Ambulanze all'entrata del centro medico dell'American University di Beirut - Ansa
Il Libano è sotto choc dopo l'esplosione di decine di cercapersone in possesso di miliziani di Hezbollah, causando la morte di almeno 12 persone e il ferimento di 4mila. Non si era visto un simile sgomento dalla devastante esplosione al porto di Beirut il 4 agosto 2020, con un flusso continuo di ambulanze a sirene spiegate. Gli ospedali in crisi sono in particolare quelli che si trovano nella periferia sciita della capitale libanese, al-Zahra e al-Sahel, ma anche tutti i centri medici sparsi nel Sud e nella Valle della Beqaa risultano sotto pressione. Sui mass media, il dito è stato puntato da subito contro Israele. Diversi canali tv sottolineano come un consigliere del premier israeliano Netanyahu abbia «rivendicato» sulla rete il cyberattacco, prima di cancellarlo. I cyberattacchi, dicono ancora, sono avvenuti a poche ore dalla decisione del governo israeliano di inserire il rientro degli sfollati della Galilea tra gli obiettivi della guerra, e ciò attraverso un «differente approccio» nella conduzione della guerra contro Hezbollah.

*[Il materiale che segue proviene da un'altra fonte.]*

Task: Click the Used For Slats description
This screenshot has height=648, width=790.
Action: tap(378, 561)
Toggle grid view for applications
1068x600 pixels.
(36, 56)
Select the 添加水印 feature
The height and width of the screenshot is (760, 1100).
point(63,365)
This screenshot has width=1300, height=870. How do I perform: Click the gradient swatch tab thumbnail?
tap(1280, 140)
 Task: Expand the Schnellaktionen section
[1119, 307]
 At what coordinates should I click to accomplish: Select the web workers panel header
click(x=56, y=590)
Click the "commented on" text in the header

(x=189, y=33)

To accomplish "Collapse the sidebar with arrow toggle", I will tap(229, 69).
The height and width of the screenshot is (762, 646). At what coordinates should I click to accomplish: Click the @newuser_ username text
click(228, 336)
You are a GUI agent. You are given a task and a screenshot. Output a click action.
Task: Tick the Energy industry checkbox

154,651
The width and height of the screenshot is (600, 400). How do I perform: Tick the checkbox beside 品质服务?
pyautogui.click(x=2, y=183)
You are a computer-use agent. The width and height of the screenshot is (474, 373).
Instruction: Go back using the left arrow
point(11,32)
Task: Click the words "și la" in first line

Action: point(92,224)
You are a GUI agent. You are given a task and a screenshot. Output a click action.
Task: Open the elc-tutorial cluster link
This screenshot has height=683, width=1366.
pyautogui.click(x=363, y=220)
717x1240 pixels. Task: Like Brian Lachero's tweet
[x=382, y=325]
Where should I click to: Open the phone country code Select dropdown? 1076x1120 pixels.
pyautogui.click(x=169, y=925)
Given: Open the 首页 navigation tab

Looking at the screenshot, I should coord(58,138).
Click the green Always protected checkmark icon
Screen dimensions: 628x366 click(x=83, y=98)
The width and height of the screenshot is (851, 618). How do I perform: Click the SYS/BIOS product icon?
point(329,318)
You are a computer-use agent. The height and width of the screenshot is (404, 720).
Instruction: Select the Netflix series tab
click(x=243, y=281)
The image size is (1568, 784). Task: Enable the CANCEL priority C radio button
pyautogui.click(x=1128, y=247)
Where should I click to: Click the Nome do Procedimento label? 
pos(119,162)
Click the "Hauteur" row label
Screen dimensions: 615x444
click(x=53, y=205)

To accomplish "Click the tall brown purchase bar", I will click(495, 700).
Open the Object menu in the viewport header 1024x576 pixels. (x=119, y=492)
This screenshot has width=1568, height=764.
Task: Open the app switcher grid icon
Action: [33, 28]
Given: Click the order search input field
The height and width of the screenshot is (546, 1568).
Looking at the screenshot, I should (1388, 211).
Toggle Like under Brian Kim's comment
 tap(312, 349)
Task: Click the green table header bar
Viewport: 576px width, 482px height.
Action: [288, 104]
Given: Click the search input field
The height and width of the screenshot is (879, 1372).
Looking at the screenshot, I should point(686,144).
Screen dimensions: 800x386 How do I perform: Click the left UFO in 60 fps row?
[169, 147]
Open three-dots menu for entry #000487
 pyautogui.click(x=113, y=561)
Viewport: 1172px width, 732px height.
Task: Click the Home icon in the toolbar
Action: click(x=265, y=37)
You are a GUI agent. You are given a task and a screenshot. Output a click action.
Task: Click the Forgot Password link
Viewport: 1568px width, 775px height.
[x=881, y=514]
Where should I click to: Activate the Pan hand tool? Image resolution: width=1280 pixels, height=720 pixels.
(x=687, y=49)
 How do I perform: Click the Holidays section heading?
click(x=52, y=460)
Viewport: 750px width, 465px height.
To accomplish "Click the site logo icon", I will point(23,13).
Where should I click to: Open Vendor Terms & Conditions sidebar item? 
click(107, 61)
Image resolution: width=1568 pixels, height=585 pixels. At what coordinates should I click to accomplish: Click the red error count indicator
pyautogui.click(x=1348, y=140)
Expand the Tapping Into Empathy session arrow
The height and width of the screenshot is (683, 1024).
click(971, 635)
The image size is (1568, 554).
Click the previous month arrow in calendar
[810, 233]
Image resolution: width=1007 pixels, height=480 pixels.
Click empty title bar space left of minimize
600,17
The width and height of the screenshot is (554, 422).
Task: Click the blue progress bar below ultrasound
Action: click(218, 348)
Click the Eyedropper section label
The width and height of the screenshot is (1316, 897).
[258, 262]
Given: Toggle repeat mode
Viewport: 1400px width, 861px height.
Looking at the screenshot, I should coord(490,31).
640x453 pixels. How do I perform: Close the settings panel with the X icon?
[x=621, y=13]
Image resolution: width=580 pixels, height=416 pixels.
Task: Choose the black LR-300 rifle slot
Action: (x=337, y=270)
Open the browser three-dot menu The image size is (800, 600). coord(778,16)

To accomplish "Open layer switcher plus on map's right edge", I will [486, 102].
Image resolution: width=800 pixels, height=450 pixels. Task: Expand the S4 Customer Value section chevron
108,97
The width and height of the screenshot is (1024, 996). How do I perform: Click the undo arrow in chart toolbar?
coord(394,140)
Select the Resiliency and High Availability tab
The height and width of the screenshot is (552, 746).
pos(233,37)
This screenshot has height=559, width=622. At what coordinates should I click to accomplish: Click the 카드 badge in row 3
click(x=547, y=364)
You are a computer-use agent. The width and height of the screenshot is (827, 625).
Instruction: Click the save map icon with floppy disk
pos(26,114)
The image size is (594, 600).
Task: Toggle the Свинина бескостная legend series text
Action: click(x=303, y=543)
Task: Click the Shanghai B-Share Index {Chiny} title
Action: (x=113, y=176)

All'inviato americano Amos Hochstein che gli chiedeva lunedì di non intraprendere una guerra aperta in Libano e di privilegiare la soluzione diplomatica, Netanyahu avrebbe risposto che «solo un cambiamento radicale» può permettere a Israele di raggiungere i suoi obiettivi di sicurezza.
Guerra totale, allora? Il terreno sembra pronto, dopo undici mesi di fuoco incrociato in cui le due parti – Israele e Hezbollah – hanno, tutto sommato, rispettato le “regole di ingaggio” prestabilite. L'unico “strappo” è avvenuto lo scorso 25 agosto, quando Israele ha lanciato decine di raid aerei contro le postazioni della formazione sciita presenti nel Sud del Libano, ma ha visto successivamente piovere sui suoi territori 340 missili e decine di droni che hanno preso di mira tutte le sue basi militari sparse tra le Galilea e le alture del Golan. Quattro lunghe ore in cui il mondo ha temuto il peggio. Ma poi tutto è rientrato. Oggi, ci troviamo di nuovo sull’orlo di un baratro che non può che essere devastante per ambo le parti.